Extend the Mother's Day list below about signs that an African mum raised you, writing on from its last point about grandparents.

*Text for analysis*:
-------------------------
By Arap Doyo
An African Mum raised you. Right? Today is Mother’s day- a special day to celebrate mothers. In the same spirit, I will outline a few things that surely tell an African Mum raised you.
• First and Foremost- Kids get whipped. That is basic.
The mother runs the house and you had better learn this early. There’s a very high likelihood that your Dad will back her up if you get into trouble. Calling the Police won’t help. If you calll the Police, they may encourage her to flog you more. LOL
• You get whipped if you don’t eat your Ugali. You get whipped too if you eat all the food and leave none for the siblings.
•Older kids are expected to take care of younger kids and if the mum comes back to find an unpalatable situation, the whipping is communally shared by all kids.
• Your mum is basically a demi-god. It doesn’t matter if you learned that the sky is blue. If she says the sky is orange, the sky is in fact, orange. At least, in her presence.
• Your mum will seldom ever admit she is wrong. And if she does, you will be too stunned to even believe it.
•Your grandparents are the only people who can stop mum when the whipping time arrives. (And you will enjoy those moments.)
-------------------------
*Input data*:
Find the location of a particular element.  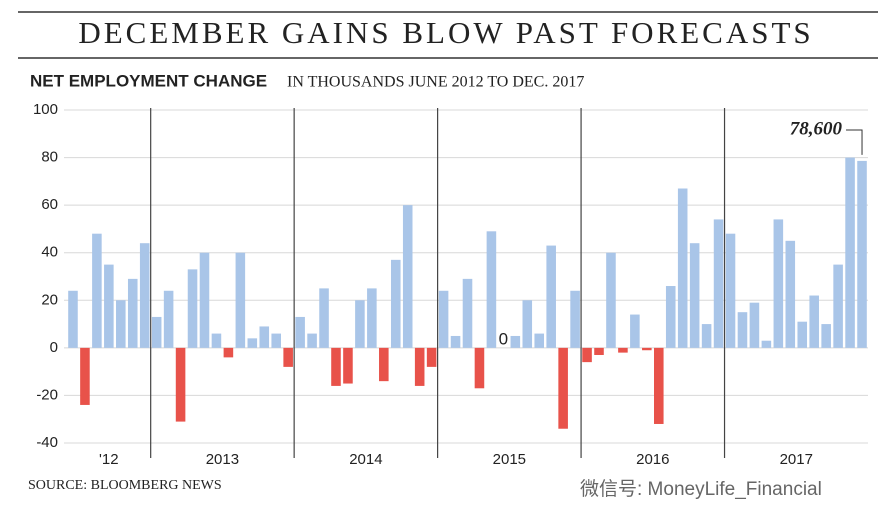

x-group-label: 2015 is located at coordinates (510, 460).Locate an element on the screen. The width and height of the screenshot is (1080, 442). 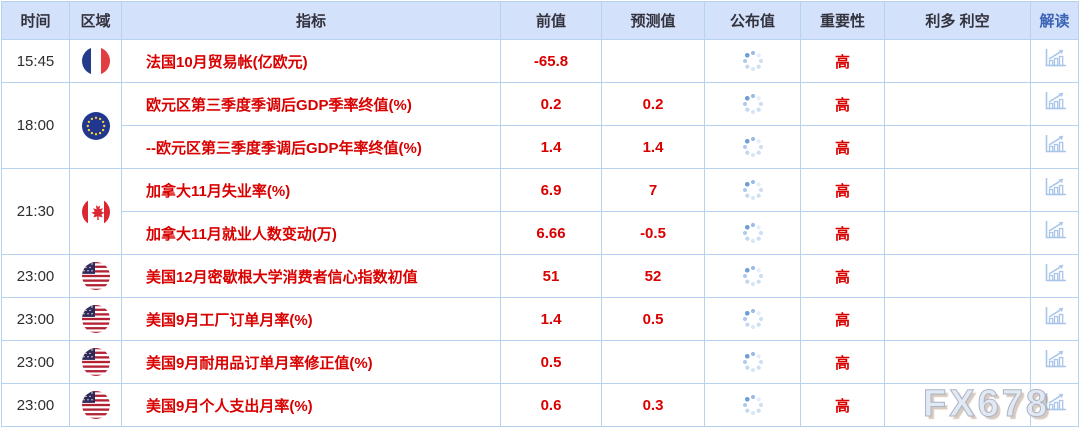
time-cell: 21:30 is located at coordinates (36, 212).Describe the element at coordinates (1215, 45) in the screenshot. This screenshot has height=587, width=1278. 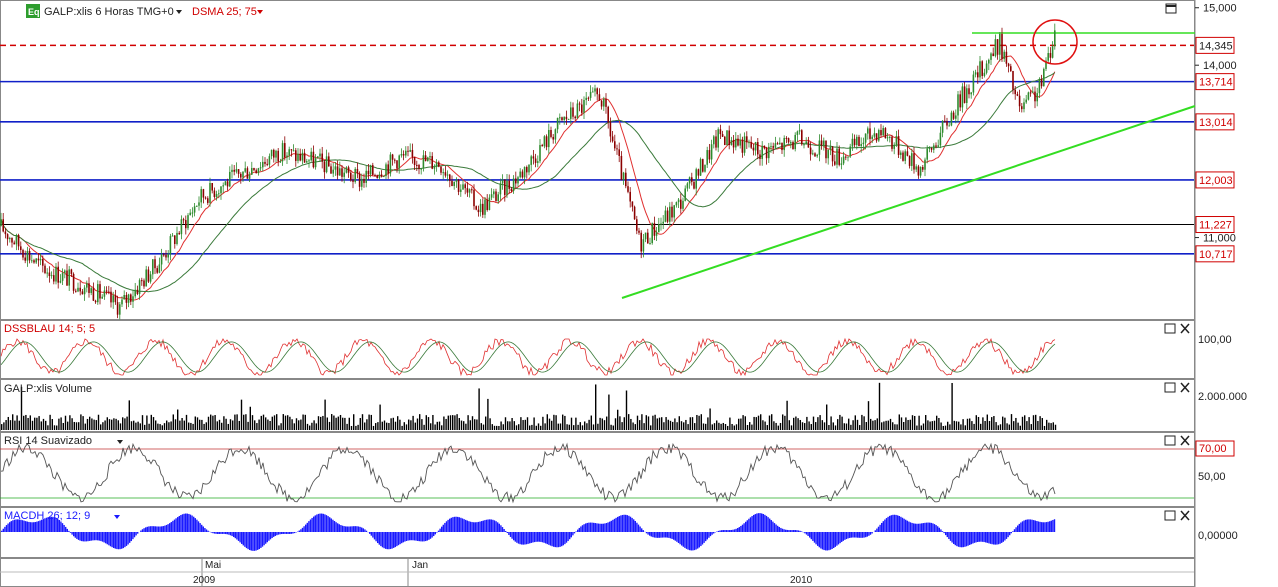
I see `level-badge` at that location.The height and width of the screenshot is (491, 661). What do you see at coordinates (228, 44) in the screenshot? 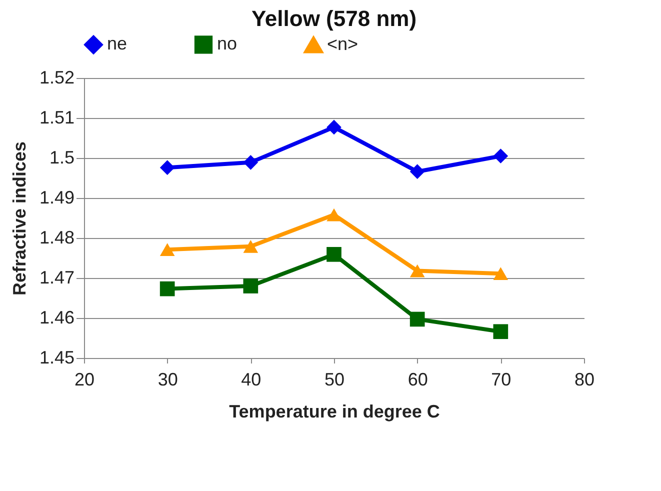
I see `legend-label: no` at bounding box center [228, 44].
-------------------------
*Exercise answer*:
•It’s always better to take the whipping immediately; running away only increases the degree of your crime.
• Stealing sugar or something delicious left in the kitchen is a sure way to have a a GSU-Raila-IEBC moment. In general, stealing is worse than any other crime you might commit. You will be “returned to factory settings” with the nearest available whip.
•If someone comes to lay a complaint against you, it’s cultural for your mother to sometimes chastise you publicly and then comfort you privately. If however, it’s something major, expect the opposite. She’ll stand her ground and protect you but whip your brains out when you get home.
•Sign Language: African mothers communicate through sign language.
When offered sweets/food during a courtesy visit, it is wise to look in the direction of your mother and receive the all-clear (friendly smile) or the try-that-and-die stare.
•If she suddenly stops in the hallway and stares at you, make sure you instantly try to remember what chore or errand is left hanging.
•The youngest child will be blamed for everything….until he or she is able to talk.
•The oldest child will be blamed for everything that the younger children do.
• If you cry while being accused of something, it is assumed that you are guilty.
•Your mum will call you from upstairs, downstairs, outside, etc., to hand her something that is literally 10 centimetres away.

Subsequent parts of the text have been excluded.